In the truest sense, if our government was to pay back the 18 trillion dollars borrowed (laugh if you feel the urge), everyone would be whole, the trouble is, it is not going to happen. If Treasury rates were to hit 12%, it would take all of our taxes to pay the interest on the National debt. We have stepped into a new realm of economics I would like to label “Disneyland Economics.” You wish for what you want and Congress will provide it. The trouble is, real life doesn’t work that way. Congress borrowed 18 trillion of real money and wants to borrow more. It’s a little like buying a car and your only concern is, "Can I borrow enough to make the next payment?"

Looking at the bright side, this isn't the handbasket to hell drill, Congress is going to drive our nation to the new Disneyland in style. I'm so excited. Are we there yet?

Wednesday, April 27, 2011

The Health Care Train Wreck

Government health care for retirement is not very well thought out. Some of us have already had a dry run with an aging parent or grandparent.

For example, a married couple that retire at age 65 with 300K of savings in the bank probably have at least $12,000 apiece or $24,000 total per year to live on from Social Security. The government health insurance provided for seniors would probably cost about 8 to 12 thousand per person per year for a private plan of equivalent value. To say the least, it would be unaffordable to most retirees. The government insurance is real, but invisible to the recipients. Uncle Sam pays all.

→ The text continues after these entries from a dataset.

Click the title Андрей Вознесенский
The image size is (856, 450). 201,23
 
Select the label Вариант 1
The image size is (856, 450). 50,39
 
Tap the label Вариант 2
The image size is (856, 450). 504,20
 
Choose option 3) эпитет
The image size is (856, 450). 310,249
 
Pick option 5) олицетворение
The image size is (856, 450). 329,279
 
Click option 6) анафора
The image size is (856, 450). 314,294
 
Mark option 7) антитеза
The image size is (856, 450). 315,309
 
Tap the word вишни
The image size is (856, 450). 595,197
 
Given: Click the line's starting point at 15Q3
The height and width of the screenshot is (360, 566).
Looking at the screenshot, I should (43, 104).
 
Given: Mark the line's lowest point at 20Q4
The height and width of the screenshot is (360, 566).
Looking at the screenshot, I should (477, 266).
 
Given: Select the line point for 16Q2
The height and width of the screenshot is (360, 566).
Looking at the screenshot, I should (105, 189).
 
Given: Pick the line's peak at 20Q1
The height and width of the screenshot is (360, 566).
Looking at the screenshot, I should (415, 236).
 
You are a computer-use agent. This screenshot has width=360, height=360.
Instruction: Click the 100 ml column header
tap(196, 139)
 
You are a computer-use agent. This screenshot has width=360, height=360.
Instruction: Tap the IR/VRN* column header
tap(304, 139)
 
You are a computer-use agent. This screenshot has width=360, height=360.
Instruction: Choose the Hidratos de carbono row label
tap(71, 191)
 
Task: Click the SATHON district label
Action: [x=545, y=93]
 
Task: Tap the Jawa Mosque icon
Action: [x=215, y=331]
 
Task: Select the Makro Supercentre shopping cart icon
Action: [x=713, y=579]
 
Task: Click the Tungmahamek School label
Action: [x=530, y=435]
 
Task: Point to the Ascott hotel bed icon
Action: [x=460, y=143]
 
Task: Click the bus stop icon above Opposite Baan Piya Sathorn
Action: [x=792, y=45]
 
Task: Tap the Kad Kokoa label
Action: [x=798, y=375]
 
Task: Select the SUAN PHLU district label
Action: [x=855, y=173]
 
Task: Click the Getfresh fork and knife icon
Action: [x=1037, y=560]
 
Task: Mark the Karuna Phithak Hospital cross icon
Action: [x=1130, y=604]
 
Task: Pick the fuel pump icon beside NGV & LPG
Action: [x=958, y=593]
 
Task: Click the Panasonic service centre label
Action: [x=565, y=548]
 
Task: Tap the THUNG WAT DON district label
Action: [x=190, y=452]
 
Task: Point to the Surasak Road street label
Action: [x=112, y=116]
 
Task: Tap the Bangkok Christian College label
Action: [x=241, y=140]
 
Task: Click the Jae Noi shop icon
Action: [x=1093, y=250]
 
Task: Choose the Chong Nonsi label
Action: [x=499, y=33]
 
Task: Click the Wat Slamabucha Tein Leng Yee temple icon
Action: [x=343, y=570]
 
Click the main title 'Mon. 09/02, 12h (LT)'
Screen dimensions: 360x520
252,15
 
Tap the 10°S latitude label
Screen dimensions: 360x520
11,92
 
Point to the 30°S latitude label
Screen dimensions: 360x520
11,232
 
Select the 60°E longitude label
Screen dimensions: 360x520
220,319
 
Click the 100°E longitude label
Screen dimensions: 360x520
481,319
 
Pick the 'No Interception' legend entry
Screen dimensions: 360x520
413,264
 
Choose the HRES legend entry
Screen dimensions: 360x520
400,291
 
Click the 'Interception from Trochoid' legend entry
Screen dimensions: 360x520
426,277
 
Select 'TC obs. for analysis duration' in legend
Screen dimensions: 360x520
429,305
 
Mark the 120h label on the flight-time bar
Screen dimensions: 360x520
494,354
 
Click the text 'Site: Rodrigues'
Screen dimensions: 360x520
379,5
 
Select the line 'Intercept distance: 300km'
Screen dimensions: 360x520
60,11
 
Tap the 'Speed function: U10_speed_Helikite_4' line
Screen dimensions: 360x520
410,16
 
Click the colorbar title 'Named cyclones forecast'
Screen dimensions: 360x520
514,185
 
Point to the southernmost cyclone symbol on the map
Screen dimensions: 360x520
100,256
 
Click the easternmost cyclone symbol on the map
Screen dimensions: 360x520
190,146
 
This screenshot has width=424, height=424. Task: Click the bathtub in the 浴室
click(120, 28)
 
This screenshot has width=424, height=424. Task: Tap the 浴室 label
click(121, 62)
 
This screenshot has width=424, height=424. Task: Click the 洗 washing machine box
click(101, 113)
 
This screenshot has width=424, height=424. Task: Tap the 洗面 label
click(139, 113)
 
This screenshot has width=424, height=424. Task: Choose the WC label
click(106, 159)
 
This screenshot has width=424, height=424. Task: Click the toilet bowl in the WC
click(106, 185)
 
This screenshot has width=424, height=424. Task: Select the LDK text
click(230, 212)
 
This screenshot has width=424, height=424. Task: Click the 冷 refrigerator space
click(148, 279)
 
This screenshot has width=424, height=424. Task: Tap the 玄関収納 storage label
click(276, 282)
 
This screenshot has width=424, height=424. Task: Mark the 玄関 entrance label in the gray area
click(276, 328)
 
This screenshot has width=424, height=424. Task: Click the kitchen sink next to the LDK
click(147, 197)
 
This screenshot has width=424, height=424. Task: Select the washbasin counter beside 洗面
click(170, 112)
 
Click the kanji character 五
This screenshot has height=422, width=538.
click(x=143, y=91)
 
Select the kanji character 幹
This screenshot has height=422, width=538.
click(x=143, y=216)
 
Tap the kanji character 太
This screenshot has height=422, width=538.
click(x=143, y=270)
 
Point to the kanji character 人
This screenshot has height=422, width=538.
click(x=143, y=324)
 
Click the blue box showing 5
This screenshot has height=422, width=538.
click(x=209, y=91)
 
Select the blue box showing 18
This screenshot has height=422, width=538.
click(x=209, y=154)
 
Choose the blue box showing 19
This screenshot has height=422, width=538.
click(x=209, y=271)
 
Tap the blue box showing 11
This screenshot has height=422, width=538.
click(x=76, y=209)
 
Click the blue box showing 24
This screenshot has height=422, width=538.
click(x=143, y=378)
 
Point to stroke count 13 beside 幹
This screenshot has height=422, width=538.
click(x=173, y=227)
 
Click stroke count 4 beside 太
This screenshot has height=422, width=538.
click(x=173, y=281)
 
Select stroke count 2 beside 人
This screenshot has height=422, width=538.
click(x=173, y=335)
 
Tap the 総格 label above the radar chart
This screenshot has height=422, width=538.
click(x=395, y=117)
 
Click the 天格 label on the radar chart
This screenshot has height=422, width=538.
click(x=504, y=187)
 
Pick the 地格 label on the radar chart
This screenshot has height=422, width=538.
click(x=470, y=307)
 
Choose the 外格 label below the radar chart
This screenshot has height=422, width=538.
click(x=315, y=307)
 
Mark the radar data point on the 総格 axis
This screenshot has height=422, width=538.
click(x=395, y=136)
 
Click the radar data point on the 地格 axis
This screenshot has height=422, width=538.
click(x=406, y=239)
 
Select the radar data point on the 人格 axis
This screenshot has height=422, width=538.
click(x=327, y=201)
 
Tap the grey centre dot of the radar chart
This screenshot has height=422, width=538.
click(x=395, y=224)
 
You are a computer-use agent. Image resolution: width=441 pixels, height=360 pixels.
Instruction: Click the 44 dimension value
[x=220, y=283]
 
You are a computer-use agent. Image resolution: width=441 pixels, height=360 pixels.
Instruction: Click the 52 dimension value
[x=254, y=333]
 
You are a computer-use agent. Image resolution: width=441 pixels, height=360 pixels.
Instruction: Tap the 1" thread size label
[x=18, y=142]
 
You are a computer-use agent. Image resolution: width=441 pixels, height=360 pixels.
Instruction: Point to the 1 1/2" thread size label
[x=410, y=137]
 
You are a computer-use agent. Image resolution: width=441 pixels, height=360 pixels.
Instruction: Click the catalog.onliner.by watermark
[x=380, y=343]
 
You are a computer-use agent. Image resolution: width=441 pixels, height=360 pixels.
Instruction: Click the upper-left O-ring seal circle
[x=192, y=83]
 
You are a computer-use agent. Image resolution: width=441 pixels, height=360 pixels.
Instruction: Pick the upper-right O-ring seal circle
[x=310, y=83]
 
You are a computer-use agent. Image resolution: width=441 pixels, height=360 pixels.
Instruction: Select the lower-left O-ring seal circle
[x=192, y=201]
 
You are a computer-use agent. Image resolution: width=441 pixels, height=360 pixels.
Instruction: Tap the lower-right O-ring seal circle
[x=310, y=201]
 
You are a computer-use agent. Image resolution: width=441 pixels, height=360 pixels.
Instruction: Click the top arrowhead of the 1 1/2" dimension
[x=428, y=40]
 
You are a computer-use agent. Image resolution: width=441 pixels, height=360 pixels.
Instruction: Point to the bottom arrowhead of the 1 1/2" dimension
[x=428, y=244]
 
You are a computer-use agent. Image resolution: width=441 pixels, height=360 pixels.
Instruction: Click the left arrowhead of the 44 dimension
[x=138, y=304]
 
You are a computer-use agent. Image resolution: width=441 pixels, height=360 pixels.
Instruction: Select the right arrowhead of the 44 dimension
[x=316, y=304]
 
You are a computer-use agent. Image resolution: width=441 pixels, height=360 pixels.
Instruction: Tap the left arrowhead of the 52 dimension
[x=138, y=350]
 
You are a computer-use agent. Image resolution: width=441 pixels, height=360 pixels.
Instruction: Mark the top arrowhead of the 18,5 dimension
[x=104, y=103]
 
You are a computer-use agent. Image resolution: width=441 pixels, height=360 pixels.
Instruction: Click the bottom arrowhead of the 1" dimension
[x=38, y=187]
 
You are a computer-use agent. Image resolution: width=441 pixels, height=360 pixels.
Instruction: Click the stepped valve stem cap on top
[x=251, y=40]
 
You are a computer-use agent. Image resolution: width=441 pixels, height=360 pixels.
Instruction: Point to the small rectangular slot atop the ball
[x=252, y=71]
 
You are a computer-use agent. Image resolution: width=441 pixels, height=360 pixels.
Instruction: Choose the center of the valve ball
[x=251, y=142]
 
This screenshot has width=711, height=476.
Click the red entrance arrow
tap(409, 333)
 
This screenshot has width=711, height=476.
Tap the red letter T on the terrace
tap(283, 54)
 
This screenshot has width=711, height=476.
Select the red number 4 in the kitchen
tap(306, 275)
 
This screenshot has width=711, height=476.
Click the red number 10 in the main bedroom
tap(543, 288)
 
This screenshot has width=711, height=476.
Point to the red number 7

Let’s go forward 10 years to age 75. At this point, a lot of retirees are ready for a rest home and these homes charge a minimum of about $4,000 per month per person. So with a married couple, that’s about 100K a year (the 300K in savings will go fast). Someone unfortunate enough to come down with Alzheimer’s disease, figure about $8,000 a month in a rest home (100K per year). Studies have shown that during the last months of a person’s life, they could rack up 180k in medical bills (in intensive care). The government gets to pick up the tab here too.

Social Security was a lottery ticket, when it was implemented. Everyone paid in but very few lived to collect. Living to age 65 today, is almost a given. Now, we have Medicare and Medicaid added on to retirement benefits. Where are the government funds coming from to pay for future elderly health care? Ask one question, how much in total did the retirees pay in taxes over a life time? Does it warrant the government payments being made in their behalf?

How much longer can the game go on? Entitlements already exceed tax collections. Who do we "throw under the bus," our kids? How about a Democrat or two?

Saturday, April 23, 2011

Inflation Defined: Government Printing Of Currency, In Lieu Of Taxation

Here are a few pictures of hyper inflation in Germany from the 1920's. We are not talking gold and silver here, just paper money.

We are not quite here yet. Toilet paper rolls are one inch shorter as are boxes of Kleenex. $3.99 for 10 ozs of potato chips rubs me the wrong way!

Let the Treasury print two trillion for next year and we will be here.

From there it is all downhill. Kiss your retirement savings good-by. Of course this can't possibly happen to us. This only happens in third world countries!

The picture below shows you what real money looks like. The government can coin it, but it can't create silver coins with a printing press.

The Silver dollar currently is worth about 40 dollars. The 50 cent piece is a twenty dollar bill. The silver quarter will buy lunch for two, and the minuscule dime will buy a gallon of gas. But hasn't gas gone up in price???

Ask yourself one question, if silver coins have held their value so well over time, why aren't we still using them? To quote Shakespeare's Hamlet; "Therin lies the rub."